The varied environments helped a lot – I haven’t seen an RPG with such cool-looking environments since, with maybe one exception (Tales of Vesperia, for those who need to know). You have everything from dusty desert towns to lush jungles and high-tech, robotic cities. Not to mention you have your own space airship to fly around on throughout most of the game.
While the story was so-so, the characters are what made the game. Even though some of them may have been based on typical JRPG stereotypes, they all had a unique personality that made you fall in love with them almost instantly. Specifically, take a look at the main character – Jaster. At first glance even, he doesn’t appear to be your typical JRPG girly-man hero. He’s rough-looking and his hair isn’t spiky. He was left on a desert planet to be raised by a priest and has dreams of being a space pirate (ok, that part is kind of cliché, but you get the idea). In the early stages of the game, through a bout of mistaken identity, he ends up in the company of a bunch of said space pirates.
The battle system is an action-based system where you attack the enemies in real-time, which isn’t anything new and, in fact, gets a bit button-mashy at times. Still, it’s entertaining laying down the hurt on the randomly appearing mobs (no battle screens, it’s all done on the same field screen). There’s also quite the selection of playable characters to make use of, all having their back-stories put out in the open usually on the planet you acquire them for your adventure. They all also have different fighting styles. You can play with them all and see which ones fit you the best. On top of all that, each character has several different costume changes, which appear in battle and all normal cut scenes. These costumes add various attribute changes to the characters and can be found throughout the game by various means.

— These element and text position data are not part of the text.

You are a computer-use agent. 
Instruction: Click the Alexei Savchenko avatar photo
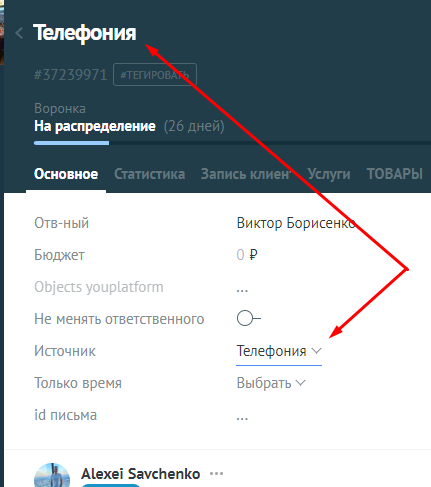coord(52,475)
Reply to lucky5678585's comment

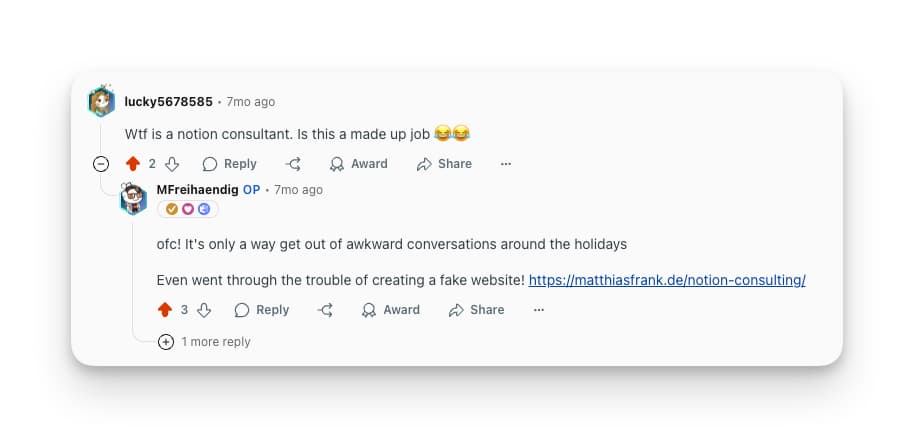[230, 164]
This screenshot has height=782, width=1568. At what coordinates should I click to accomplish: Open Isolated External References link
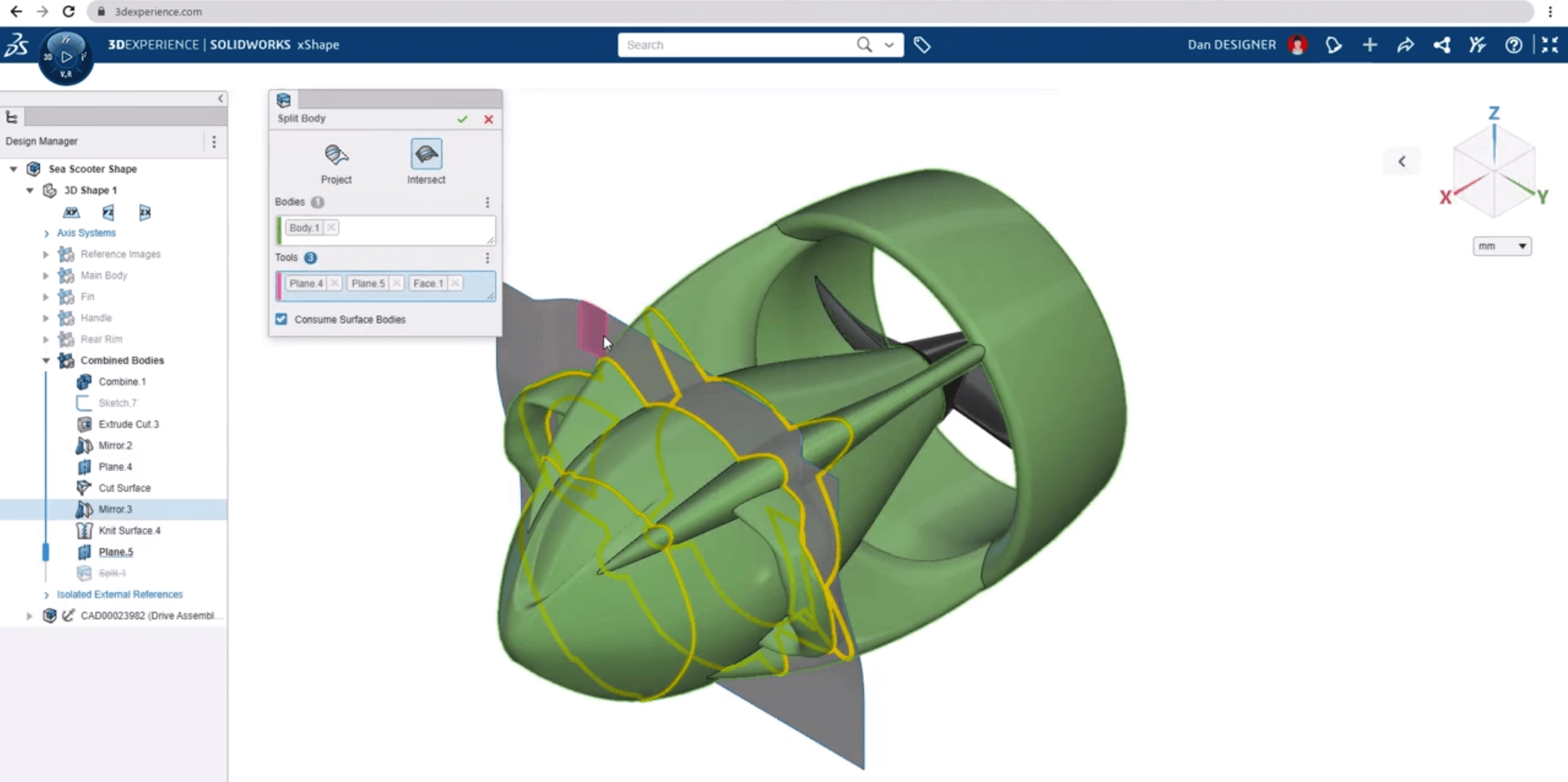coord(119,595)
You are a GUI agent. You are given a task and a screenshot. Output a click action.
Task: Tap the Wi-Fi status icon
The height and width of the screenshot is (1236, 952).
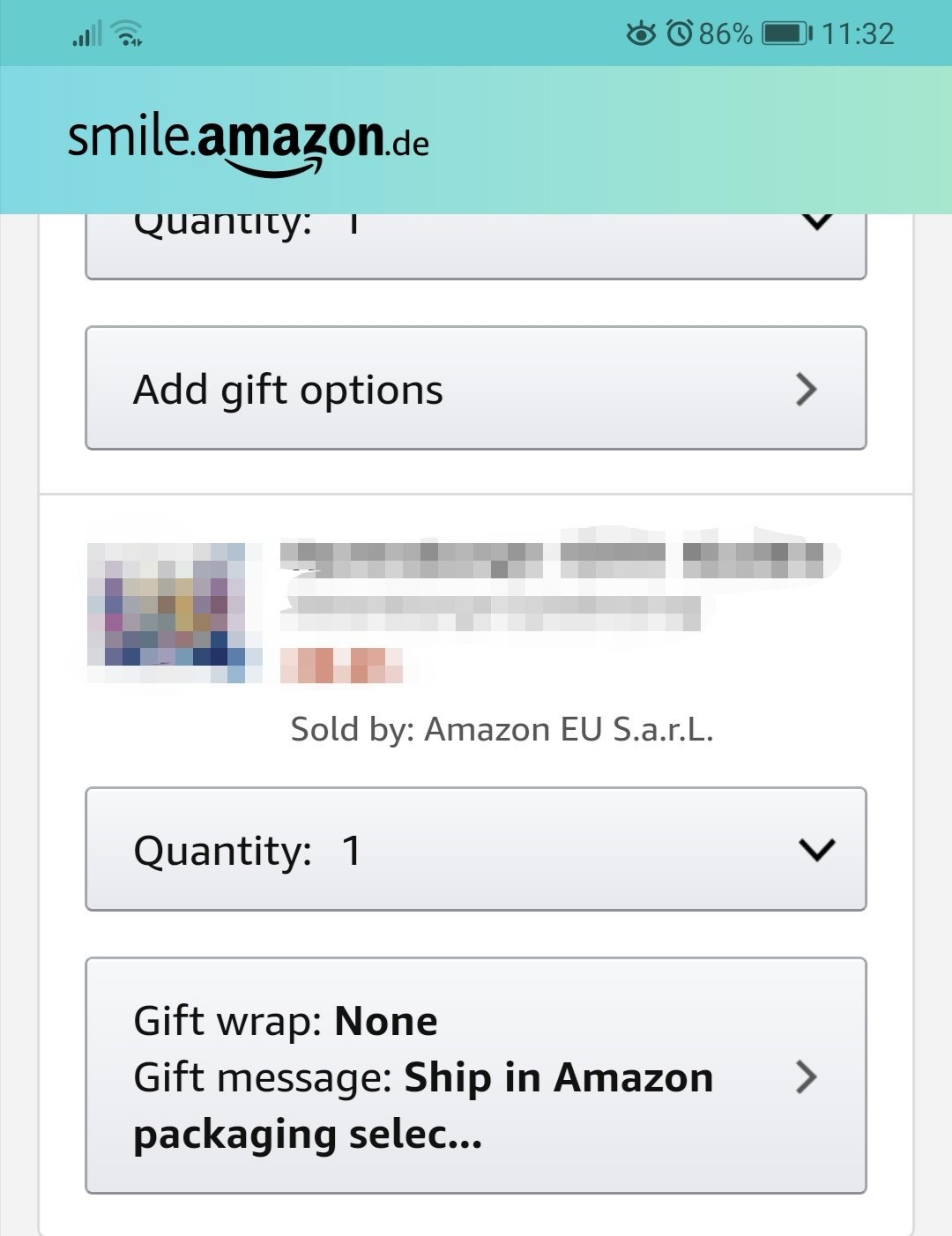[129, 34]
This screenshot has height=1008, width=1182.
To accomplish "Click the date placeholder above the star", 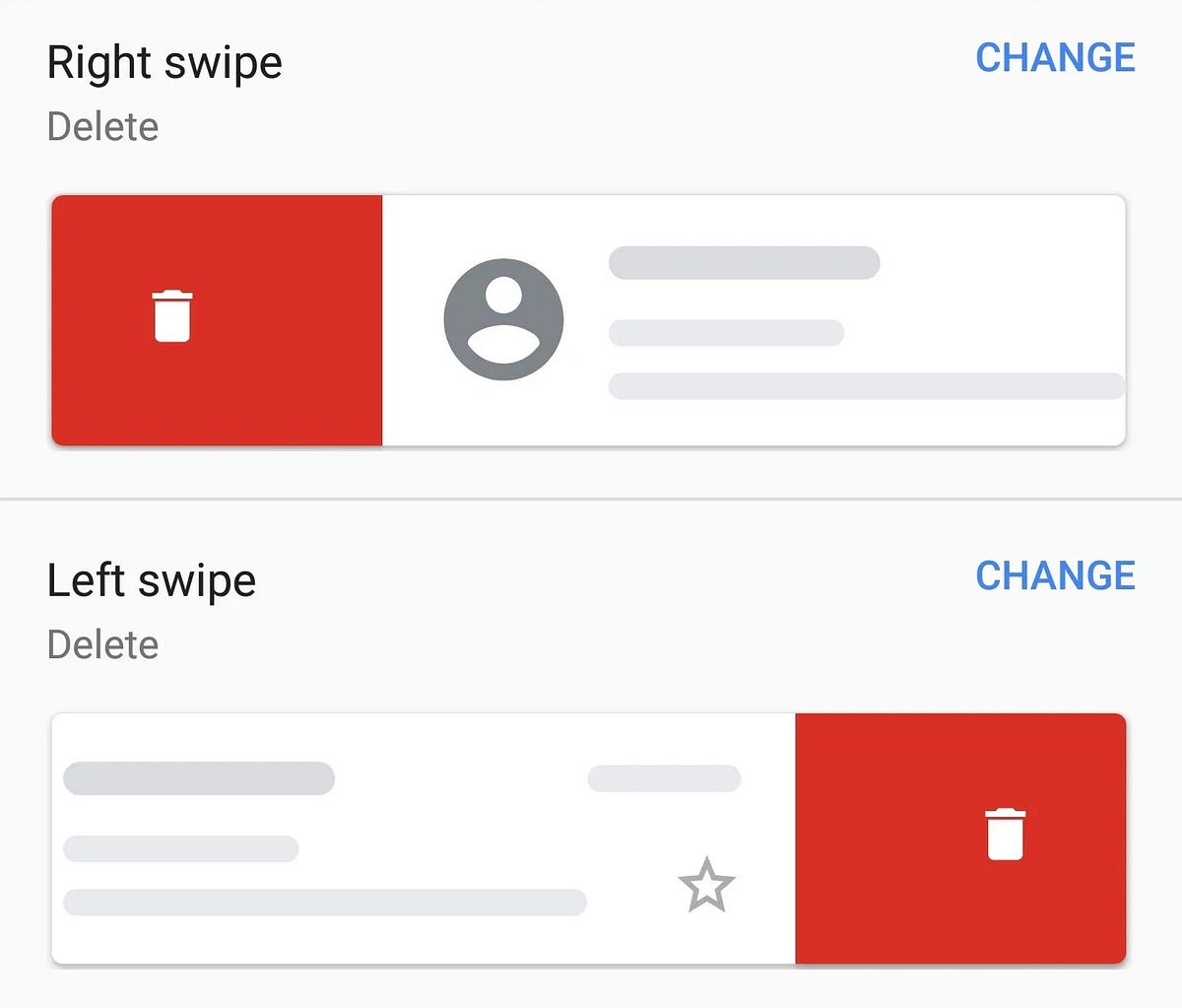I will pos(664,778).
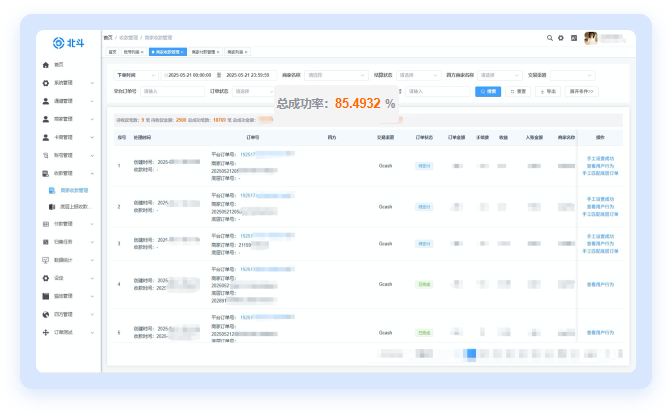Open the 交易渠道 channel dropdown
Image resolution: width=672 pixels, height=415 pixels.
click(573, 75)
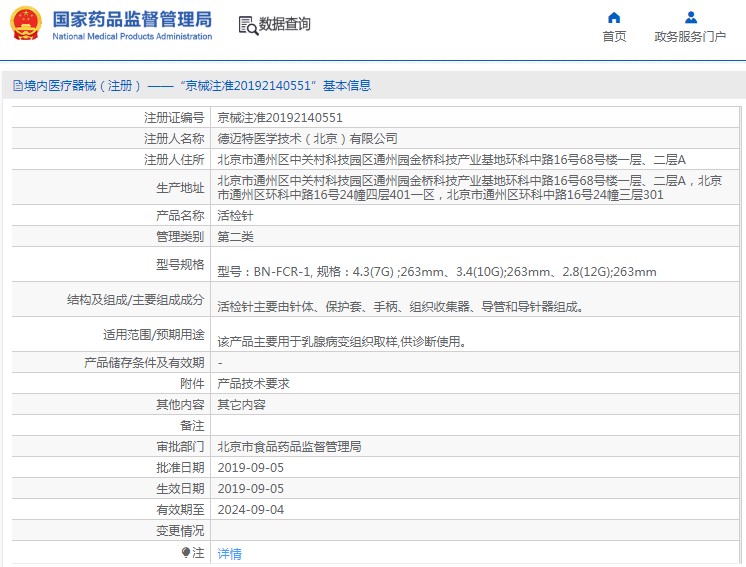Click the National Medical Products Administration emblem logo
The width and height of the screenshot is (746, 567).
pos(26,24)
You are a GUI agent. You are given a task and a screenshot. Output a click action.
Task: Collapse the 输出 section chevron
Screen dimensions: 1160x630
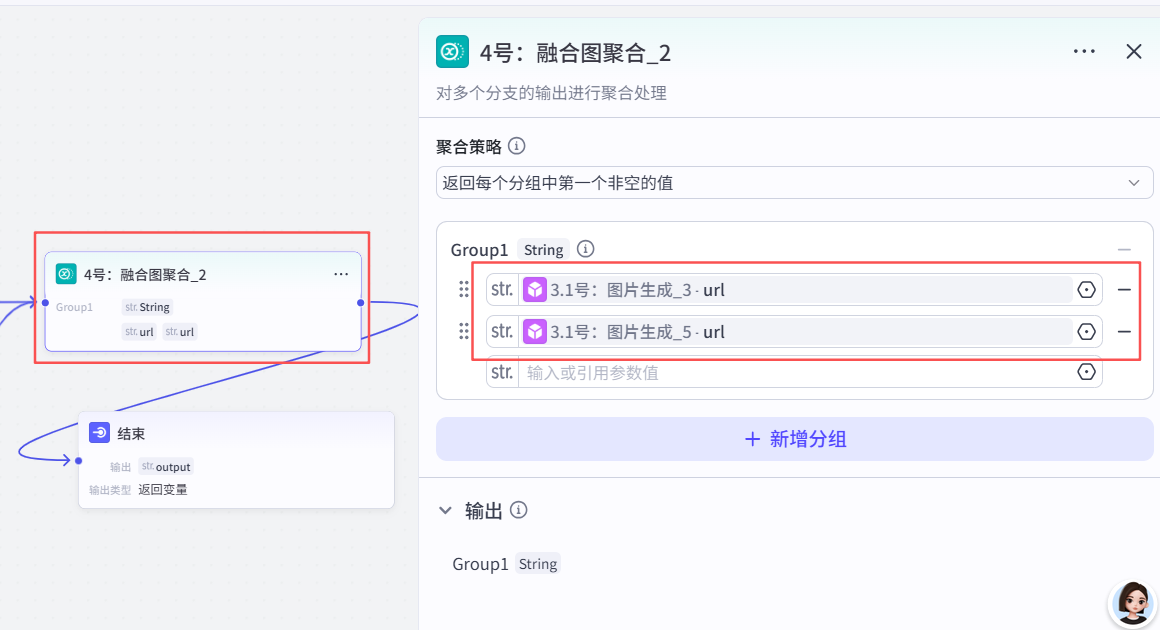click(445, 510)
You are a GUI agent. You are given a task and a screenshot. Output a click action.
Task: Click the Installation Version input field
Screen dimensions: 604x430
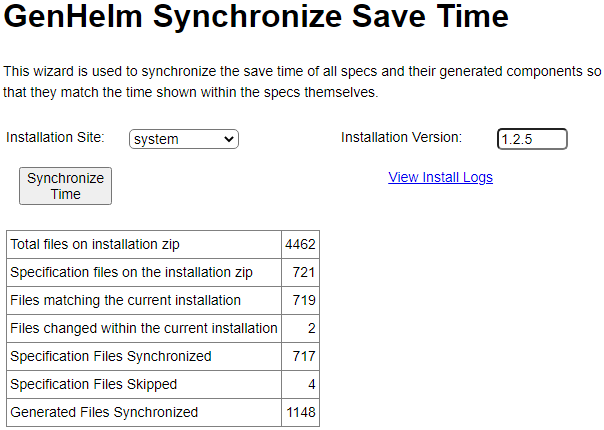[532, 139]
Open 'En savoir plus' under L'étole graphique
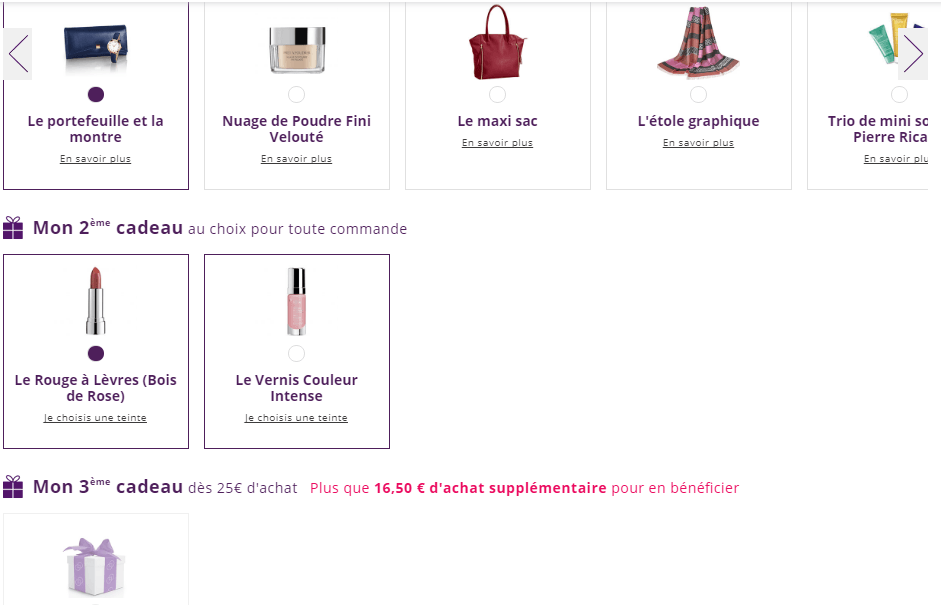Image resolution: width=941 pixels, height=605 pixels. 698,143
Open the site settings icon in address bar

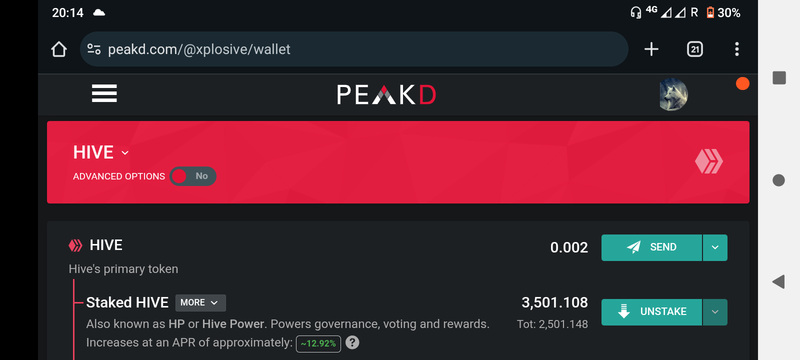94,49
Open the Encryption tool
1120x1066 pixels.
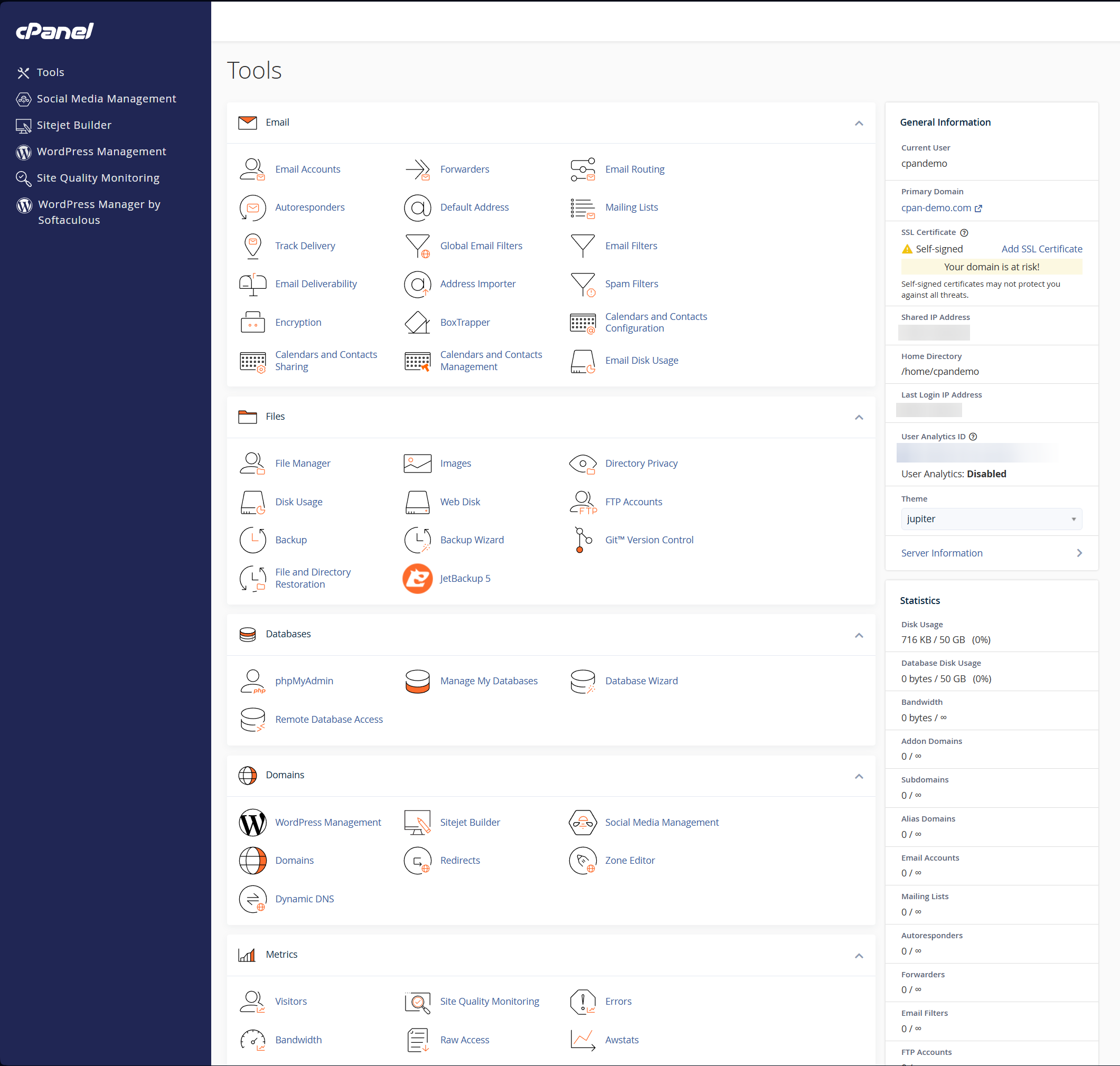coord(298,322)
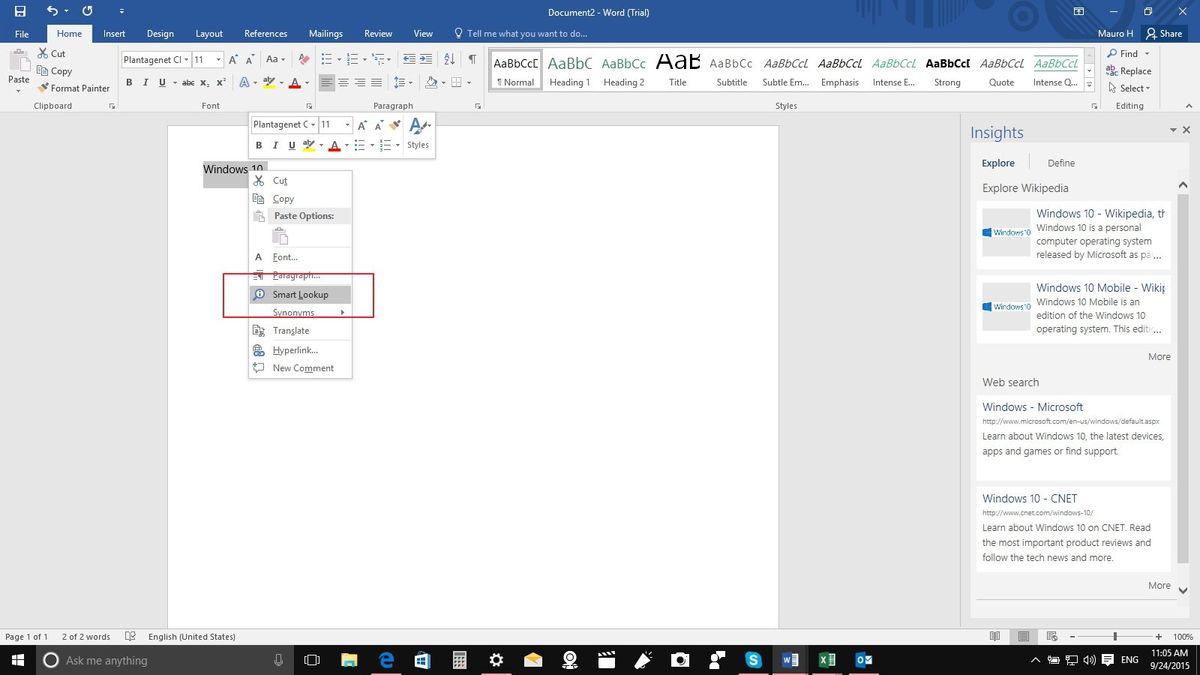Select the Italic icon on the mini toolbar
The image size is (1200, 675).
(x=274, y=145)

Also neat about a battle-related system is that your weapons actually gain experience and level up to become more powerful, in addition to the new abilities and stat bonuses that the character themselves learn from ability points.
Another thing I was obsessed with is filling your enemy kill quota, considered enemy hunting in the game. Each enemy in the game has an entry in your hunter handbook (not exact name, as I can’t remember the correct in-game term). When you killed so many of those particular enemies, you “maxed” out the quota for that particular mob. Also of interest to hunters are the quarries, or rare monster hunts, found throughout the game that rewarded you even more than the regular monster hunting.
Those were the things I found most interesting, aside from the story, but that is only scratching the surface of content to occupy your time in the game. You also had weapon synthesis, insectron tournaments (fighting bugs!), optional locations and quests and rare items to find. When you look at it that way, it’s no wonder I spent nearly 100 hours for one play-through! Anyone else enjoy Rogue Galaxy as much as I did?